John Goldie had a vision. It was no ordinary vision – this one came complete with a soundtrack. It happens often. Some might call it second sight. But Goldie calls it composition.

Sitting with his guitar in hand, Goldie pictured a children’s playground that had been trashed in an explosion. The roundabout was still spinning but there were no children anywhere to be seen, just a bedraggled rag doll sitting, going round and round in time to the music that Goldie’s fingers found on his Martin acoustic.

Eleven similar experiences later, the Airdrie-based musician had his latest album, Open 4 Closure, ready to record. It’s an album that’s opening new doors. A few weeks ago, Goldie, who has worked all over the world, doing solo gigs alongside some of Nashville’s greatest pickers, playing second guitar in jazz wiz Martin Taylor’s Spirit of Django band, working in theatre pits and on television shows with Motown stars, encountered his first folk club audience.

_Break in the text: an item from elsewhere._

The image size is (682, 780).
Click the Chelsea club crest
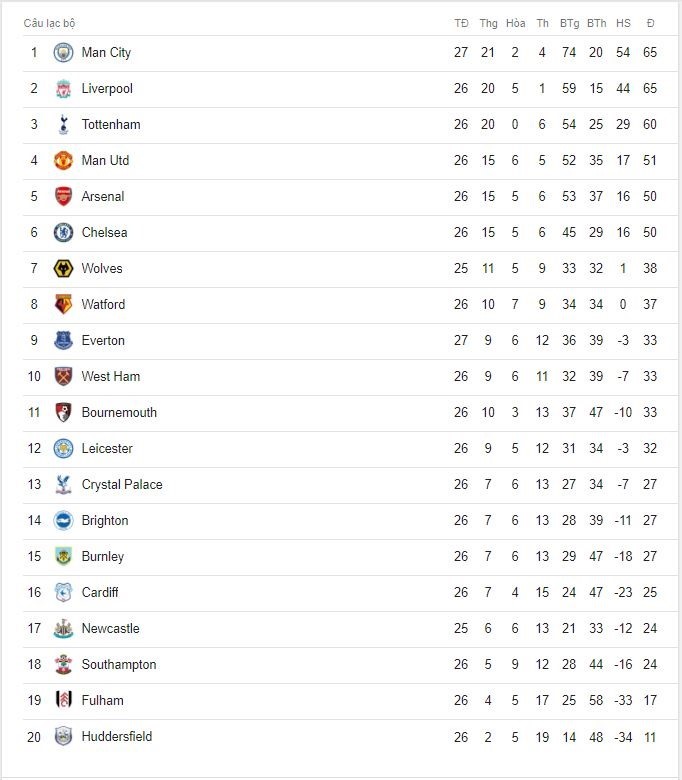tap(63, 232)
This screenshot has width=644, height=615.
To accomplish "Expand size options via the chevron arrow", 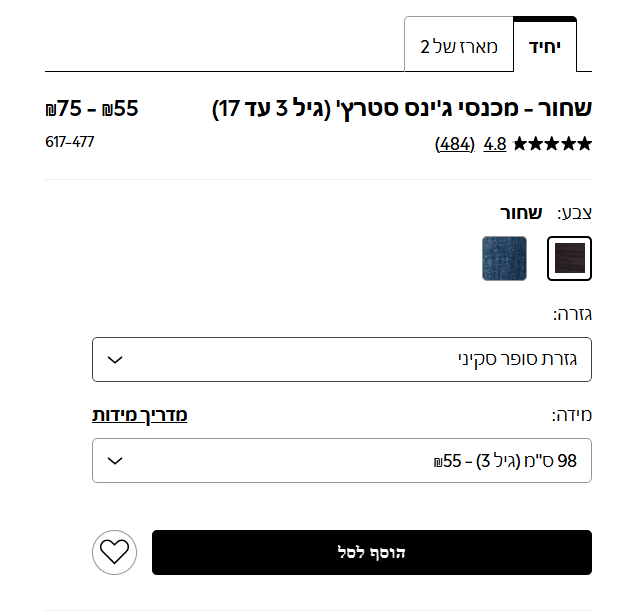I will (x=115, y=461).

“I’d never even been in a folk club before that night in Leith and I hadn’t a clue what to expect,” he says. “But I felt right at home after the first number because I couldn’t believe how responsive the people were. They just seemed prepared to listen to whatever I wanted to play – even when I played my version of that well known traditional song, Smoke on the Water – and that was great for me because I’ve never fitted into a category.”

Smoke on the Water, which was the first tune he learned to play, has become Goldie’s ice breaker. Just before that night in Leith he played five sell-out concerts in Korea, where the Deep Purple classic is still a massive favourite, and given Goldie’s acoustic treatment, it had the Koreans going nuts. After the concerts they would come up and check to see that the lead from the pick-up on his guitar really did feed directly into an amplifier with no pedals, gizmos or any other electric tricks involved.

Goldie started playing guitar at the age of six, picking out Bob Dylan songs as well as Deep Purple riffs, and from then on, he says, he was pretty much in a little guitar world of his own. Records were bought and worn out as he dropped the stylus on to the guitar solos, learning them phrase by phrase in the time-honoured tradition. By his early teens he could hold his own with the guys three or four years above him in school who used to put on lunchtime concerts and parade their Brown Sugars, Freebirds and Allman Brothers numbers.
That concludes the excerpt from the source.